[Opening DOCUMENT EXTRACT section]

Abstract's details

CryoSat long-term ocean data analysis and validation: final words on GOP Baseline-C

Marc Naeije (TU Delft / Space Engineering, Netherlands)

CoAuthors

Ernst Schrama (TU Delft / Space Engineering, Netherlands); Alessandro Di Bella (ESA/ESRIN, Italy)

Event: 2023 Ocean Surface Topography Science Team Meeting

Session: Regional and Global CAL/VAL for Assembling a Climate Data Record

Presentation type: Type Poster

Contribution: PDF file

Abstract:

The ESA’s Earth Explorer CryoSat mission is primarily dedicated to precise measurement of the changes in the thickness of marine ice floating on the polar oceans and variations in the thickness of the vast ice sheets that overlie Greenland and Antarctica. With the effects of a fast-changing climate becoming apparent, particularly in polar regions, it is increasingly important to understand exactly how Earth’s ice fields are responding. Going beyond its ice-monitoring objective, CryoSat is also a valuable source of observations for measuring dramatic impacts of climate change over the ocean. The satellite’s radar altimeter measures high-resolution geophysical parameters from open ocean to coast. The CryoSat data are therefore operationally processed and analysed by ESA both over the ocean and ice surfaces with two independent processing chains following two different processing baselines.
To enable their full scientific and operational exploitation, the CryoSat ocean products continuously evolve and need to be quality-controlled and thoroughly validated via science-oriented diagnostics based on multi-platform in situ data, models and other satellite missions. In this context, the objective of our validation research is the long-term monitoring of the level-2 CryoSat Geophysical Ocean Product (GOP), by evaluating the stability of the measurement system and identifying potential biases, their patterns and drifts, over the ocean, through calibration and comparisons with concurrent altimeter data, by employing the Radar Altimeter Database System (RADS). Independently, we also address this by comparing the GOP geophysical parameters with external models and in situ measurements. This poster presents our final words on the GOP Baseline-C data.

[Closing DOCUMENT EXTRACT section]

WHAT YOU WILL DO –
**1)** Please say whether each statement agrees with the CryoSat abstract, answering yes or no and quoting the deciding words. (a) CryoSat's main purpose is measuring changes in ice thickness. (b) ESA processes CryoSat data over ocean and ice with a single processing chain. (c) The validation research relies on the Radar Altimeter Database System.
**2)** Write what would come next in the CryoSat abstract, beginning after its final sentence.

[Opening RECORD EXCERPTS section]

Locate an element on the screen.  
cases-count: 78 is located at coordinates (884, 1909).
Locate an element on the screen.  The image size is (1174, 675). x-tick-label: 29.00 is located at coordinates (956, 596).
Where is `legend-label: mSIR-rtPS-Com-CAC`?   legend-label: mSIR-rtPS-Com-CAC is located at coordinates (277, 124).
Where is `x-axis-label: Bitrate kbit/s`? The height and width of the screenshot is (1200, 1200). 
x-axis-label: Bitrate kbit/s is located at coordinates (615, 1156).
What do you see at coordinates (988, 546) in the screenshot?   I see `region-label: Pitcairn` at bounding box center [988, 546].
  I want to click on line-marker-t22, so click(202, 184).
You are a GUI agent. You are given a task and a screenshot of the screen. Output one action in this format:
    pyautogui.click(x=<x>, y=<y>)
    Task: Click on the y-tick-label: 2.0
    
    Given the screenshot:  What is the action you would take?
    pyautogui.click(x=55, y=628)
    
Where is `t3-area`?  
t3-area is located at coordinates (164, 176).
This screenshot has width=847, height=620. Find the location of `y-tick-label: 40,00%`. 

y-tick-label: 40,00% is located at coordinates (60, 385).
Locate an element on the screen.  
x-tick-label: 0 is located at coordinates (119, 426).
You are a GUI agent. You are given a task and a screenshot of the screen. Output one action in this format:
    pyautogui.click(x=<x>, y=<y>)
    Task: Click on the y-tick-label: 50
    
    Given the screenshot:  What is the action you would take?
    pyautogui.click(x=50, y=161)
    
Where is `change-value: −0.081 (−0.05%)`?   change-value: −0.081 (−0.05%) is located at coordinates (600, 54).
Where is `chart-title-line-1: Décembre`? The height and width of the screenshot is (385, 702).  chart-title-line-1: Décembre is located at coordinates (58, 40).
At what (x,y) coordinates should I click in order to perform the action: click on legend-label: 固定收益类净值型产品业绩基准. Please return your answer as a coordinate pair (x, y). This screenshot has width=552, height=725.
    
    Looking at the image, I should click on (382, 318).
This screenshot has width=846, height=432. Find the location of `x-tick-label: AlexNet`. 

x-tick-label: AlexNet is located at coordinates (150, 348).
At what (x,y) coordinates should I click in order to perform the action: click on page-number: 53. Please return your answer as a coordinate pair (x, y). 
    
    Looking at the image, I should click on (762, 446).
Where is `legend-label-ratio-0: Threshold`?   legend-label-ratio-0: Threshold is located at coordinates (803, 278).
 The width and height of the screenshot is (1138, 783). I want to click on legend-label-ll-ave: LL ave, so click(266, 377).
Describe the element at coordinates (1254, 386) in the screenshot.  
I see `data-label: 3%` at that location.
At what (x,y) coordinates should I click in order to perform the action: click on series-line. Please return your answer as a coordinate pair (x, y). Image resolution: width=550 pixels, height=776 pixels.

[Closing RECORD EXCERPTS section]

WRITTEN ANSWERS –
**1)**
(a) Yes: "primarily dedicated to precise measurement of the changes in the thickness of marine ice floating on the polar oceans"
(b) No: "with two independent processing chains following two different processing baselines"
(c) Yes: "by employing the Radar Altimeter Database System (RADS)"

**2)**
We persistently monitored, analysed and identified systematic errors in the observations, estimated (trends in) biases in range, significant wave height, backscatter, wind speed and sea state bias, and timing biases. Highlights from our study include the results from the cross-calibration with other altimeter missions and comparison with tide gauge sea level data: GOP Baseline-C Ocean data has a –2.9 cm range bias with respect to the calibrated reference satellites in RADS and a negligible drift (<0.25 mm/yr), and a high correlation of 0.82 and low std of 5.6 cm with PSMSL tide gauge data. In addition, the comparison with other altimeters raised a concern about the correctness of the ionosphere correction implementation, and a north-south and east-west pattern in the bias was established, after separating ascending and descending passes and separating altimeter modes. A SAR-LRM bias of 1.5 cm is accounted for by a 0.6 cm sea state bias (as a result of a 10 cm significant wave height bias), and an ascending-descending bias of 0.9 cm. Despite these pending issues we conclude that they have no appreciable impact on the stability of the CryoSat measurement system: CryoSat GOP does facilitate a long-term stable measurement, and CryoSat can be regarded a reference mission in itself. In fact, we employed CryoSat GOP for calibrating Sentinel-6A which appears to have an absolute range bias of -1.1 cm, and we discovered a drifting sea level (related to a 6 cm jump in significant wave height) in Sentinel-3A and 3B after medio 2022.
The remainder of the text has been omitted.